Aquel viejo, de ojos pequeños y mirada grande, yo lo miraba como un perro fiel a su amo, un perro que, aunque vengan mil tormentas copiosas, no se separa de su lado. Así es el ir y venir de todo aquel que guarda la esperanza de revivir con tan sólo una sensación de júbilo al depositar su voto, en una amplia urna de pequeña abertura, sabiendo que por dentro los designios que prometen, cumplen los prodigios del que espera un manantial de leche y miel resbalando por su boca; que espera un torrente de agua que corra por su frente, provocada por el movimiento positivo y penetrante del país que representa la potencia y vitalidad de mis ilusiones de formación profesional, las que se volvieron realidad en medio del sabor de los churros del viejo que llegaba todas las tardes, y que yo me comía en secreto, como si fuera un pecado o una picardía disfrutarlos, o quizá porque no quería reconocer que sólo yo lo veía, ya que era producto de mi imaginación en busca de un aliciente para continuar creciendo en las cátedras que recibía.

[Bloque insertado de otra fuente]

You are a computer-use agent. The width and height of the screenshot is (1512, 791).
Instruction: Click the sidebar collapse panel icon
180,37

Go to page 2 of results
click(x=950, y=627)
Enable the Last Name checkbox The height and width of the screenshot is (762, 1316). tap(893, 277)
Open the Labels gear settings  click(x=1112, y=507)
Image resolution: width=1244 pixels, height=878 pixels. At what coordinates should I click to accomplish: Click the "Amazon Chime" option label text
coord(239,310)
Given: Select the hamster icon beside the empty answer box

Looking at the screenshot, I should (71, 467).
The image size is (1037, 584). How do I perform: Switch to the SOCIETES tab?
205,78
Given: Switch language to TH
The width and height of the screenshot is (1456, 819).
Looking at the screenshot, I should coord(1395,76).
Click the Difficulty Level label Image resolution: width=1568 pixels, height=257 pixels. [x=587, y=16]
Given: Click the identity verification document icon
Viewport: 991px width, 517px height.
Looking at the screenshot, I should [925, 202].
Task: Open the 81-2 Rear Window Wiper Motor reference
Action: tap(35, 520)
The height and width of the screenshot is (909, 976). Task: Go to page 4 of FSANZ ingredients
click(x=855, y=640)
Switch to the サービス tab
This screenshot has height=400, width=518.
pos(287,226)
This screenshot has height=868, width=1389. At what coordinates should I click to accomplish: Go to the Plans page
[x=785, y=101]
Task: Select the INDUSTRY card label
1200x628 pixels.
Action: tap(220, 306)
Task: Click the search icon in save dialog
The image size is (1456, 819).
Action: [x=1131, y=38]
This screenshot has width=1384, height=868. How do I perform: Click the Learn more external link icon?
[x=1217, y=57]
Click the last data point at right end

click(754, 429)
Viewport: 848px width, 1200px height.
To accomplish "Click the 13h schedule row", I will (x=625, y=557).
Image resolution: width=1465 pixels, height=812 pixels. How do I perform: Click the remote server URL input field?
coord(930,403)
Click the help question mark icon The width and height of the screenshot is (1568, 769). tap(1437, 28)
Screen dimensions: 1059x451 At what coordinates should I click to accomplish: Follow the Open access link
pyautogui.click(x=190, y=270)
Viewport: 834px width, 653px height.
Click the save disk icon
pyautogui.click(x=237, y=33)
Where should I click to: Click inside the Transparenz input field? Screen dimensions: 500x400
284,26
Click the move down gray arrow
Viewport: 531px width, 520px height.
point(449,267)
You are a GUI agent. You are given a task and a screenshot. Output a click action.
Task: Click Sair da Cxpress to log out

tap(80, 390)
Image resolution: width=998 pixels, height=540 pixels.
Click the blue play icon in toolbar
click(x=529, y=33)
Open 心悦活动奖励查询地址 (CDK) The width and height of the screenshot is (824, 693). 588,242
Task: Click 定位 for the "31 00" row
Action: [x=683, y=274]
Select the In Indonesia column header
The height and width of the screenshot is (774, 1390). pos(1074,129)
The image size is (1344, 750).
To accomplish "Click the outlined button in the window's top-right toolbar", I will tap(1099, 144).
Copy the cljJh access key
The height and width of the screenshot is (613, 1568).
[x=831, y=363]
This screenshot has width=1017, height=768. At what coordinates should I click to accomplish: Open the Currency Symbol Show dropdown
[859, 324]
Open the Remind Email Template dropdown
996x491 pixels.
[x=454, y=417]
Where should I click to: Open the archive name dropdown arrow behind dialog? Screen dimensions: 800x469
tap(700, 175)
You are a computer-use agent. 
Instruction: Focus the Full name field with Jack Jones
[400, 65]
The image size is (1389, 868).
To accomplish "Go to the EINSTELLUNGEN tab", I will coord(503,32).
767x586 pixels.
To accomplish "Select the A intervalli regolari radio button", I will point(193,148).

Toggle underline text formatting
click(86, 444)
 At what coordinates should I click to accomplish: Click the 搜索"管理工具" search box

El recuerdo de esas cátedras es fuerte, y ponían a prueba el aprendizaje de aquella joven de entonces, y que pensaba que su vida era una aventura en busca de personajes reales e irreales. Y ahí estaba, sucumbiendo ante mi realidad nacional, ante un acertijo sin resolver, y sin saber que seis años más tarde podría llenar la galería de mi celular con miles de fotos, de todos los ángulos, que representarían la lucha dura y desafiante de llegar hasta ahí. Era abril cuando llegó el momento de comerme al mundo sin dietas y sin ejercicios que prometan un cuerpo escultural. A partir de hoy no tendrás el camino fácil, me dije, pero era mentira, porque no tenía la vida resuelta. Sé cómo el viejo que vende churros, pensé, porque ese viejo nunca perdió la esperanza de que un día respiraría paz por las calles de su barrio, donde cogería amor hasta por baches y el placer ansioso de caer en ellos. Si hoy fuera ayer, esas arrugas de su frente serían como surcos para plantar, en ángulo recto, una decena de Amates que, dentro de unos años, serán la sombra del recuerdo que un día me invadirá. Otra vez, muchas veces.